La commune de Bohicon a vécu, le mercredi 18 février 2026, une cérémonie de passation de service marquant le départ de Rufino d’Almeida et l’entrée en fonction de Ferdinand Bokossa. L’événement s’est déroulé en présence du Secrétaire général du département du Zou, représentant le préfet, du chargé de mission, des adjoints au maire, des conseillers communaux et de nombreux invités.

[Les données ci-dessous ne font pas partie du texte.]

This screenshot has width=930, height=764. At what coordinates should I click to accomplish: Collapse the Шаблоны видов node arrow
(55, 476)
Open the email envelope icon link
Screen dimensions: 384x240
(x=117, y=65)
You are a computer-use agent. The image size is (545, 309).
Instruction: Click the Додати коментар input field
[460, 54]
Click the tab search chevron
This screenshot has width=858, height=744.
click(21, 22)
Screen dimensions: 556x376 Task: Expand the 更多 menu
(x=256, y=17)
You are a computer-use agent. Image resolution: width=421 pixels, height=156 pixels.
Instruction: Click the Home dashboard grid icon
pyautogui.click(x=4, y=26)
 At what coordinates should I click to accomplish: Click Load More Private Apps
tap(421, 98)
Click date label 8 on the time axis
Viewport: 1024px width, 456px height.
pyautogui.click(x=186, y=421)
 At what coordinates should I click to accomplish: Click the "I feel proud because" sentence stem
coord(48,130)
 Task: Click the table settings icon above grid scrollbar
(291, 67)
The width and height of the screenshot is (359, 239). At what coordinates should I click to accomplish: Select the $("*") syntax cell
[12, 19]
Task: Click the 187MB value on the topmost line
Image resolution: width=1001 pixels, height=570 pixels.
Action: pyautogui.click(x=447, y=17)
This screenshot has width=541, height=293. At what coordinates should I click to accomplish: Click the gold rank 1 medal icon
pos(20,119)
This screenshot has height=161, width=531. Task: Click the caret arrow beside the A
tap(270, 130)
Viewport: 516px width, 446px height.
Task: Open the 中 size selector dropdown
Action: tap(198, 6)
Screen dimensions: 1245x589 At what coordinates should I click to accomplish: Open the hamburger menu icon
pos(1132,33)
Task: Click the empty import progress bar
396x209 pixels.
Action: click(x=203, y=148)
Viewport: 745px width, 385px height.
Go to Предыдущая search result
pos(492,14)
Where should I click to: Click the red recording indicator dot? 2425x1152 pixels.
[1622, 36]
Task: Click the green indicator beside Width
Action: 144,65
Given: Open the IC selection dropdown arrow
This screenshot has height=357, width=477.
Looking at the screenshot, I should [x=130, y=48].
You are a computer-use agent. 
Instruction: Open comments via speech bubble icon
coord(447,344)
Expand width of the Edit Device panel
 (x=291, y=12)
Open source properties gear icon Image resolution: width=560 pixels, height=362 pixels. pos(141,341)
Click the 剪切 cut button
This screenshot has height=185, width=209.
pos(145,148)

Dans son allocution, Ferdinand Bokossa a tenu à remercier son prédécesseur pour le travail accompli au cours des cinq ans et demi de mandat. Il a invité l’assistance à applaudir Rufino d’Almeida pour son bilan, largement apprécié par la population. « Nous ne sommes pas là pour le déshabiller, mais pour continuer tout ce qui est bon et corriger ce qui est mauvais », a-t-il affirmé. Le nouveau maire a insisté sur la nécessité d’un engagement collectif des conseillers communaux et du personnel administratif pour relever les défis du développement durable. Il a rappelé que la réussite de la commune dépend d’une administration qualifiée, compétente et dévouée. Il a également exhorté les conseillers à s’approprier les textes de la décentralisation afin d’éviter les erreurs du passé et a appelé ses adjoints à travailler en parfaite synergie pour accompagner la vision de prospérité qu’il porte pour Bohicon.
Trois valeurs cardinales
Ferdinand Bokossa a placé son mandat sous le signe de trois valeurs essentielles : l’amour, l’intégrité et le succès. Pour lui, Bohicon a besoin de fraternité et de solidarité pour devenir une ville prospère et rayonnante. Il a souligné la symbolique de la date de la cérémonie, qui coïncidait avec le début du jeûne musulman et chrétien, y voyant un signe de renouveau et d’unité pour la commune. En conclusion, le nouveau maire a invité les 29 conseillers communaux à se lever comme un seul homme pour construire une Bohicon durable et attractive. « Dans cinq ou sept ans, Bohicon ne doit pas seulement être une ville à statut particulier, mais une ville où il y aura prospérité et beauté », a-t-il déclaré.